#### Problem details:
Reproduce the lines below, swapping "section" for "page" and keeping everything else unchanged. Leave the pictures out of your answer.

───── Data for this task ─────

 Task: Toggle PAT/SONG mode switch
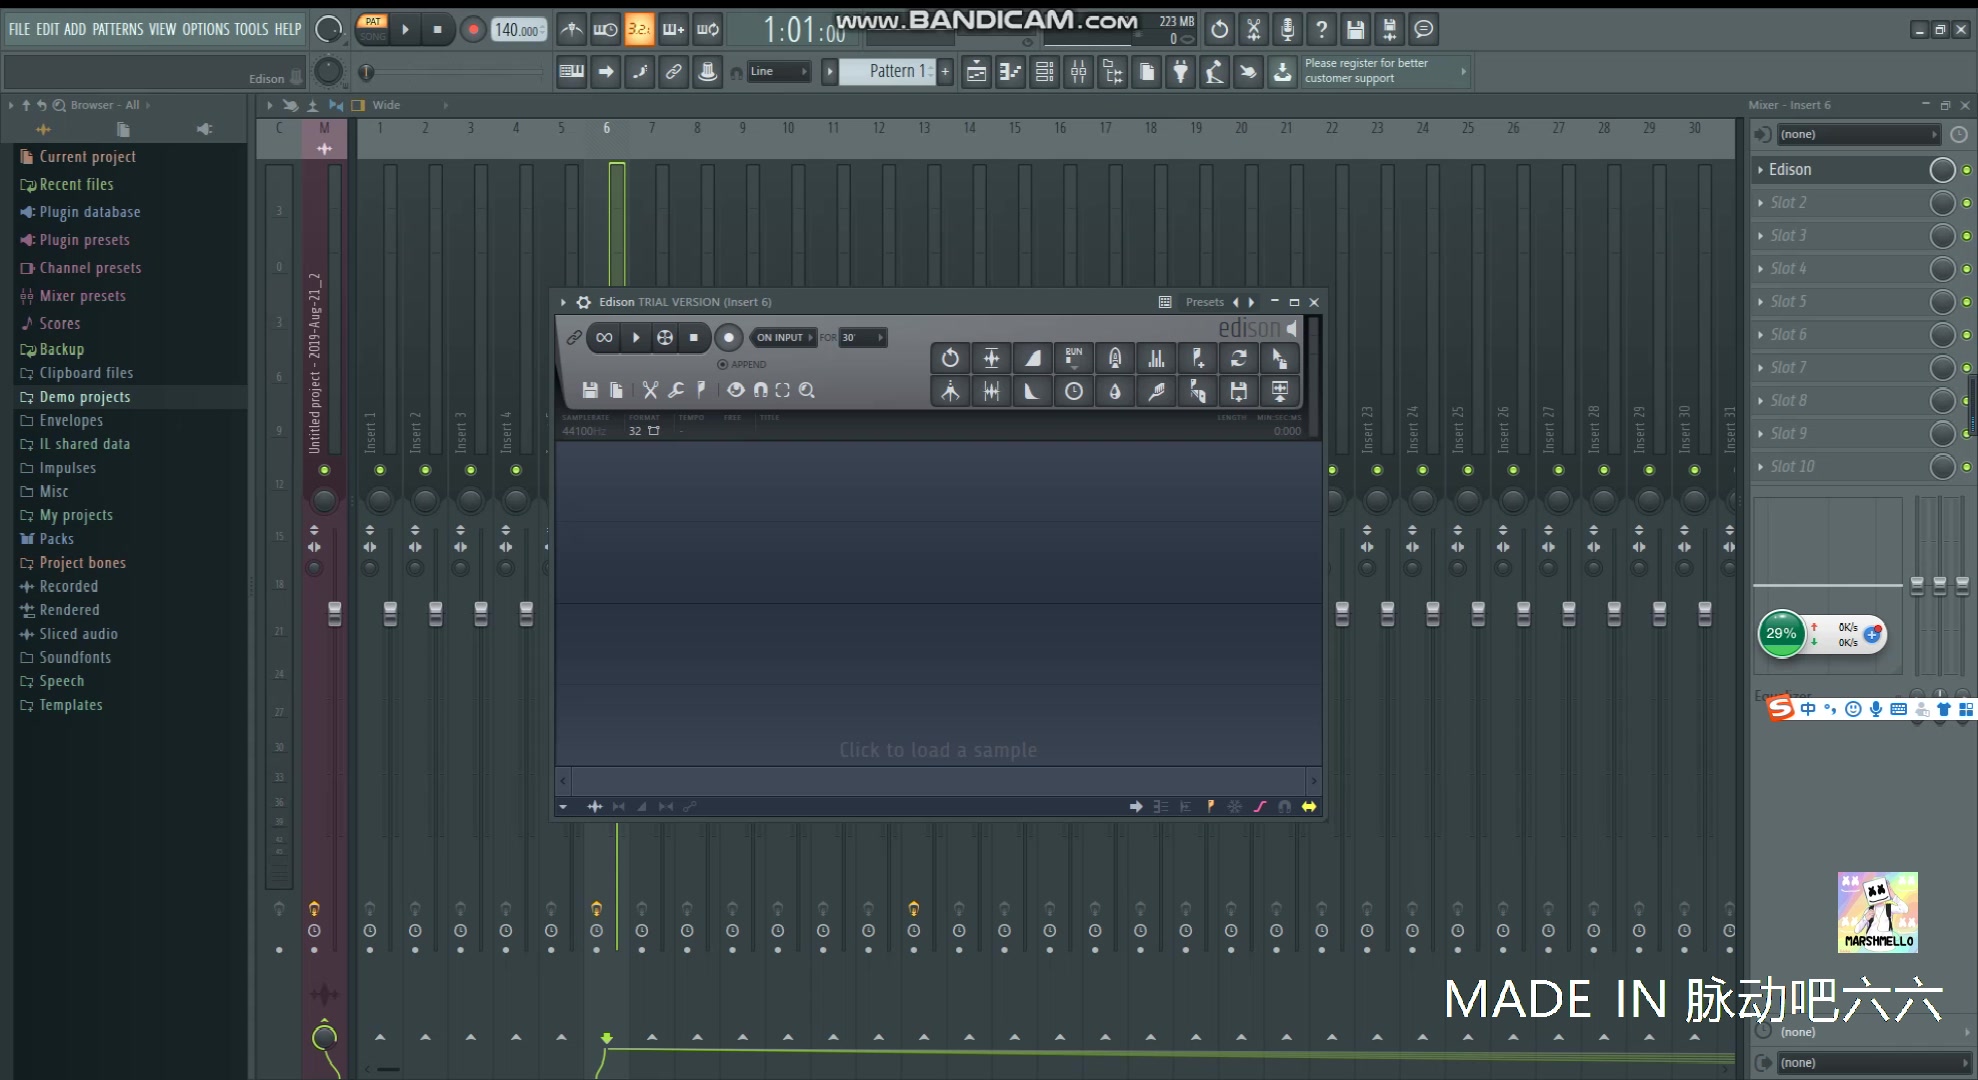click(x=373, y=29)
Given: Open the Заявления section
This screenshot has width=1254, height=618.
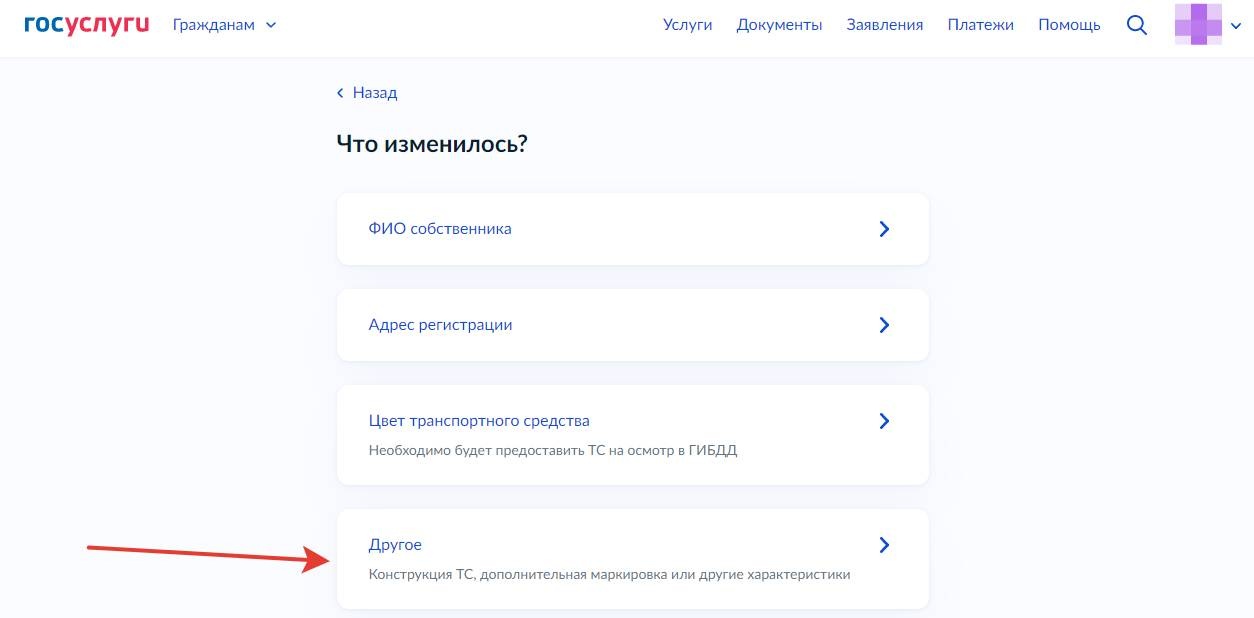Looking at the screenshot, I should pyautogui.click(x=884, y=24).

─────

#### Output:
 Task: Toggle PAT/SONG mode switch
click(x=373, y=29)
Given: Open the Заявления page
This screenshot has width=1254, height=618.
Looking at the screenshot, I should pyautogui.click(x=884, y=24).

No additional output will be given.